The Tech Employee Courtesy Shuttle will provide free transportation around and near the Texas Tech University campus for employees.
To help decrease vehicle traffic and increase pedestrian safety on the Texas Tech University campus, Transportation & Parking Services (TPS) is launching the Tech Employee Courtesy Shuttle (TECS).
TECS will pick up and drop off employees for free from the Texas Tech campus, the Texas Tech University Health Sciences Center, Texas Tech Plaza and parts of downtown Lubbock from 7:30 a.m. to 5 p.m. any day the university is open.
The shuttle is the next step in the campus safety initiative, which includes reducing the number of vehicles traveling through the interior of campus during the day.
"As our student population continues to grow, we are looking at making the campus more pedestrian-friendly for our students, faculty, staff and guests," said Kent Meredith, assistant vice president of auxiliary services.
Once the account is created, employees can request an on-demand ride or schedule one in advance if their ride is more than two hours in the future. Then they will select their pickup and drop off locations from a list of about 150 predetermined locations. This will give employees the opportunity to get wherever they need to be without having to worry about driving, while also reducing the number of vehicles driving around campus.
Once the ride is confirmed and submitted, employees will receive a notification with an expected pickup time and another when the driver arrives. Once the driver arrives, said Neil Kilcrease, TPS assistant director, they will wait at the pickup location for three minutes before leaving to keep drivers available for other passengers.
Employees can have up to 10 rides scheduled at a time. If they want to make a change to a scheduled ride, they will have to cancel the ride and reschedule it. If it is within the two-hour window before they need to use the service, they will have to wait and request an on-demand ride. Either option employees choose will ensure they get to their destination while not having to worry about pedestrian traffic or parking.

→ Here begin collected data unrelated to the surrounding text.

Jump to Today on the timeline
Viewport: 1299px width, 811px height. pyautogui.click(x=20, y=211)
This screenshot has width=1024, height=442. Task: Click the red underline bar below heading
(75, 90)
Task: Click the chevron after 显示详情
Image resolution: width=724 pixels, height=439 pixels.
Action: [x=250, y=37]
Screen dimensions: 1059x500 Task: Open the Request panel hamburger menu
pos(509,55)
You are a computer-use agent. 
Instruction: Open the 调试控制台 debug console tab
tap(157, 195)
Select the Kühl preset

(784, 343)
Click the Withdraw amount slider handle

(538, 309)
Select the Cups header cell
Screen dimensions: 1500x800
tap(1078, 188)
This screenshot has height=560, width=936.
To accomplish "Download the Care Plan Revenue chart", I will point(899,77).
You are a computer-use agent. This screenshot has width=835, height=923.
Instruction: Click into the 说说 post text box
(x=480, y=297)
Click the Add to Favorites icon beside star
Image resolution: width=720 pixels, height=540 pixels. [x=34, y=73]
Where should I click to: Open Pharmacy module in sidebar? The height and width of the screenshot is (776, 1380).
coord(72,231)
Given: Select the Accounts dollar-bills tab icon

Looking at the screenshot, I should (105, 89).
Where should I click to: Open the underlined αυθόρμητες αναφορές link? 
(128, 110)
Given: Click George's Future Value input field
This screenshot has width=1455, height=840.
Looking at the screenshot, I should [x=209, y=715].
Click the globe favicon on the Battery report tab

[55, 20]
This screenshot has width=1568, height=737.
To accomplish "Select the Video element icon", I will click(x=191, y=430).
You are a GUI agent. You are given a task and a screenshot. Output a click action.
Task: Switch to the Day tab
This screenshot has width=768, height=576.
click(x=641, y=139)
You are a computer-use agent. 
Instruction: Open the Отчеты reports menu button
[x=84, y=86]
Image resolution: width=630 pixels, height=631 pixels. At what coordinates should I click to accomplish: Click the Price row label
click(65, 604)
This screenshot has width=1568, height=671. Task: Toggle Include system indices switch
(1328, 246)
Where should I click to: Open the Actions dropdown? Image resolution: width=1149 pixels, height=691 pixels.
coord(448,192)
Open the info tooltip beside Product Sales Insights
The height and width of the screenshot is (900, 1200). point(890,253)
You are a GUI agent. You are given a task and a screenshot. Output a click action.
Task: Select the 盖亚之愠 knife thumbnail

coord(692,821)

"This is supporting our strategy of parking once," Kilcrease said. "We want you to drive to campus, park your vehicle and use TECS or the other Tech transportation options to get around."
TECS is the second phase of the TPS ridesharing service Raider Ride, both of which were created to increase campus safety. Kilcrease said TPS completed 41,879 rides last year through Raider Ride, a late-night shuttle service for students that started last fall, and he expects the demand to be similar for the employee shuttle. The wait time for TECS will depend on the current demand and how many vans are on the road.
"The new shuttle will help campus operate more efficiently in that we will not have faculty and staff driving around looking for parking spaces," Meredith said. "If several people are coming from different parts of campus to the same meeting or event, then the shuttle can pick them all up and deliver them to the meeting, greatly reducing the number of vehicles driving on campus, as well as the need for additional parking spaces."
TECS is another step in TPS's long-term plan to separate pedestrians and vehicles. The department blocked vehicle traffic on 15th Street from Detroit Avenue to Boston Avenue throughout the day. The entrance at 15th Street and University Avenue no longer provides access to the interior of campus. Drivers still can access the R13 and Z2 parking lots, but they cannot get through the lot into the main part of campus. Both closures were put in place to increase safety for pedestrians.
"Our No. 1 priority is safety for pedestrians," Kilcrease said. "As we develop this plan, we want to reduce any potential conflicts between pedestrians and vehicles."